Can someone explain what the current state of model benchmarking is? If you try to look up what the best locally runnable model is, you get a bunch of random blog posts using idiosyncratic criteria to rank things seemingly based on one dude's opinion.
Ideally I would love to see a leaderboard with relatively objective ranking criteria that 1. lets you filter by open weight / locally runnable, 2. filter by date of release (nothing older than x), and 3. is agnostic to hardware requirements. I just want to know what the best model is. Let me worry about how I will afford to run it.
I love the llmfit project for seeing what will run on your hardware, but it would be nice to know what I'm missing out on by not having better hardware, thus why objective hardware-agnostic ratings would be helpful.
I'm not much interested in vibe coding (for those who aren't aware that LLMs have other uses). The specific model I've been using with Ollama is hf.co/unsloth/Qwen3-Coder-30B-A3B-Instruct-GGUF:UD-Q4_K_XL and it's amazing how fast it is on 64 GB of RAM and i5-13400 CPU. No GPU on this computer. Gemma 4 E4B will think for a couple of minutes vs 3-5 seconds for Qwen. It's hard to believe how much you can do with such limited hardware using their models.
I am very interested in seeing new qwen models. Qwen3.6 27b is the first one that can do things and doesnt constantly loose "it's mind" and that can be run on a 3090 with a good context size. But it's sometimes getting into a loop.
For the safer link: https://xcancel.com/Alibaba_Qwen/status/2056403591464984753
https://xcancel.com/Alibaba_Qwen/status/2056403591464984753
> Qwen3.7 Preview lands on Arena !
> Here come Qwen3.7-Max-Preview & Qwen3.7-Plus-Preview. Alibaba now #6 lab in Text, #5 in Vision.
> Can't wait to release Qwen3.7 series models!Stay tuned! @arena
Gemma 4 and Qwen 3.6 were when my local inference experiments graduated from toy challenges with much hand holding to actually full day back and forth with good ability to utilise tool calls to discover how things are glued together.
I'm not talking about greenfield dev, I'm talking about interfacing with an existing decade old codebase.
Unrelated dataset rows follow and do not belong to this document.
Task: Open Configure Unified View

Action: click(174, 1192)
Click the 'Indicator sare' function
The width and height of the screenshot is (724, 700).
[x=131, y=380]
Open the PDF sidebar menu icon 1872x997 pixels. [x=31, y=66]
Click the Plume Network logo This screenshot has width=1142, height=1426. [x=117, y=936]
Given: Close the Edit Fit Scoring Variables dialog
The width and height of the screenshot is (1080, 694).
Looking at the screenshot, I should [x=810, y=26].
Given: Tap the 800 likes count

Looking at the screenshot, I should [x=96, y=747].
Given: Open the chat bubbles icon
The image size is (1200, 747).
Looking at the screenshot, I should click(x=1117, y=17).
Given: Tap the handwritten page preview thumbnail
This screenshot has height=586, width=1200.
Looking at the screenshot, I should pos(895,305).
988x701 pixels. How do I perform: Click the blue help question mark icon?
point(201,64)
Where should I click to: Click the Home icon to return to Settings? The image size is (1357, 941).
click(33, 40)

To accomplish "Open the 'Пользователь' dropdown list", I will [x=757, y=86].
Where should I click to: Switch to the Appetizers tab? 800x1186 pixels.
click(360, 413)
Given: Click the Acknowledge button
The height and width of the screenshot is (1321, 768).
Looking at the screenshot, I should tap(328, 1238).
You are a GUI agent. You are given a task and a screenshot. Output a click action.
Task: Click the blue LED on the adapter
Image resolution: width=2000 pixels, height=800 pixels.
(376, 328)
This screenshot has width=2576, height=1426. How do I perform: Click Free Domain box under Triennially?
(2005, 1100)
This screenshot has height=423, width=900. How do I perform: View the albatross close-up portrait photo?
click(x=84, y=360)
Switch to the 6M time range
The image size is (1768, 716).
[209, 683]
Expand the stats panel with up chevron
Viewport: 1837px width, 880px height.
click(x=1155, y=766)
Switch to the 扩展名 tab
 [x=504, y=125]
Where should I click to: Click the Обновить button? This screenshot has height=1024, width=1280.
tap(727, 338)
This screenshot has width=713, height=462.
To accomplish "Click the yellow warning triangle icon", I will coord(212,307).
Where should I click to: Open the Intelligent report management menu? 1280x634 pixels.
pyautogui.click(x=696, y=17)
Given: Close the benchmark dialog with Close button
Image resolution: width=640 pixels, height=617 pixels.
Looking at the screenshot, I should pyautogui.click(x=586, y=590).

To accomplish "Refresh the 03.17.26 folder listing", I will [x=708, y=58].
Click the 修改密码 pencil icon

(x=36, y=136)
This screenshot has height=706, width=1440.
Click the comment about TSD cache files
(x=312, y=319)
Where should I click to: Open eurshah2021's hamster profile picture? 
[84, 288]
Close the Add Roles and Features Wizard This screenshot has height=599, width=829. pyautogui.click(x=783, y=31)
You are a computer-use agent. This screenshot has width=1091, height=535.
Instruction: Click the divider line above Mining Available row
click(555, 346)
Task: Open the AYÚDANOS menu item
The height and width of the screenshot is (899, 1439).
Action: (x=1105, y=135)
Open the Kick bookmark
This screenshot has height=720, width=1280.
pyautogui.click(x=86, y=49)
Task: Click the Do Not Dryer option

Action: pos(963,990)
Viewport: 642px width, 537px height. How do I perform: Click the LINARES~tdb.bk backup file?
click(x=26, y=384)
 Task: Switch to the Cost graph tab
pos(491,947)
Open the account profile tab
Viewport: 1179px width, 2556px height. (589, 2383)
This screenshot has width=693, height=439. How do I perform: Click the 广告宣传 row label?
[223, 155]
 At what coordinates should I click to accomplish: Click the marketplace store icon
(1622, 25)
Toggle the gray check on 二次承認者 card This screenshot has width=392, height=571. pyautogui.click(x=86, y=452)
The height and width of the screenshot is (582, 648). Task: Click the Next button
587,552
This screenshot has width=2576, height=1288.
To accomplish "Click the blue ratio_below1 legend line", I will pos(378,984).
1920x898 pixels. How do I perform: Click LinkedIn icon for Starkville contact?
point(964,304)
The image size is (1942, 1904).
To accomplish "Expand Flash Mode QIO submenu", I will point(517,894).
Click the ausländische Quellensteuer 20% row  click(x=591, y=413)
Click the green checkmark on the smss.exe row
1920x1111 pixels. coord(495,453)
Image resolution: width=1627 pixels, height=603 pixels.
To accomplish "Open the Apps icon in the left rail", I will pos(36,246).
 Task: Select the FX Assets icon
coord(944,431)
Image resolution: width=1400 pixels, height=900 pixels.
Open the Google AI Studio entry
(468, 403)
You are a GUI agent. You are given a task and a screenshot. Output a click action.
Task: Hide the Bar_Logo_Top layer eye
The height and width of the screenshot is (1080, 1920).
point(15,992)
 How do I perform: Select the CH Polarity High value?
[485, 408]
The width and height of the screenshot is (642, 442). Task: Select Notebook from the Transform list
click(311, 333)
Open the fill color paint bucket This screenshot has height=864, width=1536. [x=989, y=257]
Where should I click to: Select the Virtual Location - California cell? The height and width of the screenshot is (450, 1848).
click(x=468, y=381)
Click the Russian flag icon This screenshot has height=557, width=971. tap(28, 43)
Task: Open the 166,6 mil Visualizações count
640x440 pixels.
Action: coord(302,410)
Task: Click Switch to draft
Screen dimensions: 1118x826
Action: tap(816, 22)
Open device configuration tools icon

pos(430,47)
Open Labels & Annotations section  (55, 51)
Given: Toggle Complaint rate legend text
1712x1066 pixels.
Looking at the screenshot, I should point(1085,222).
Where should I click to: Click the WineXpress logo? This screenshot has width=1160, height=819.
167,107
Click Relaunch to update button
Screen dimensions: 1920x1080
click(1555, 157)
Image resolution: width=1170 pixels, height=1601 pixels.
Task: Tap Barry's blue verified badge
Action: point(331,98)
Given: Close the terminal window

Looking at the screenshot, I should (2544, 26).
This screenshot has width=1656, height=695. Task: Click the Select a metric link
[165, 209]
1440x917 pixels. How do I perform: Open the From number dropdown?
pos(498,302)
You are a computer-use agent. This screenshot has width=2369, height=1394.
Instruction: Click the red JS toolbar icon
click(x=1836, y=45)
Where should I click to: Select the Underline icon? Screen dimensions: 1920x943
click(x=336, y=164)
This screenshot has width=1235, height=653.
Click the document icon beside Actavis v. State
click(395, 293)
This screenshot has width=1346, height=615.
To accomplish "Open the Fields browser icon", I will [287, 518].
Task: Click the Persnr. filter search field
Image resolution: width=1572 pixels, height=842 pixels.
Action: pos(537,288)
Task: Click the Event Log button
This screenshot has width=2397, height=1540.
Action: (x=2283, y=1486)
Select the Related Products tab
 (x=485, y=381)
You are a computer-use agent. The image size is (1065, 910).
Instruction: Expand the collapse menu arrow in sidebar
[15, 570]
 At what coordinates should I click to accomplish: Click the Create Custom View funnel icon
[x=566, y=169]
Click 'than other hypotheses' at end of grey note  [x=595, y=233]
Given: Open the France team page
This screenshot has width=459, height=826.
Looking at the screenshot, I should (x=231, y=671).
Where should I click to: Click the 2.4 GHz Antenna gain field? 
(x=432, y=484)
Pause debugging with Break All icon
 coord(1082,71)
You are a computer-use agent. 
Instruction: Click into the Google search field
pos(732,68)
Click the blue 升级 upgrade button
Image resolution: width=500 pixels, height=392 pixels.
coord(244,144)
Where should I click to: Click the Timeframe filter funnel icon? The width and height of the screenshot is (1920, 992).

Qwen 3.6 35B (finetuned) is so good that it became standard open weights for everyday use. Is not far at all from proprietary models if you give it tools, skills and agents etc, it can actually finish the job. (Thank you Qwen team, appreciated). Using opensource now we can definitely rely to design from scratch very complicated architecture and build pretty fast the full pack. Wish to see Europe AI unleashed, wake up.
Vision has become totally underappreciated, whereas I believe it brings important advantages to a model
Also, a big caveat in using Qwen models has always been its speech patterns. I do wonder how Google made the Gemma lineup so good at this
Let's hope Alibaba continues to open source its models
So glad they’re holding steady on open weights.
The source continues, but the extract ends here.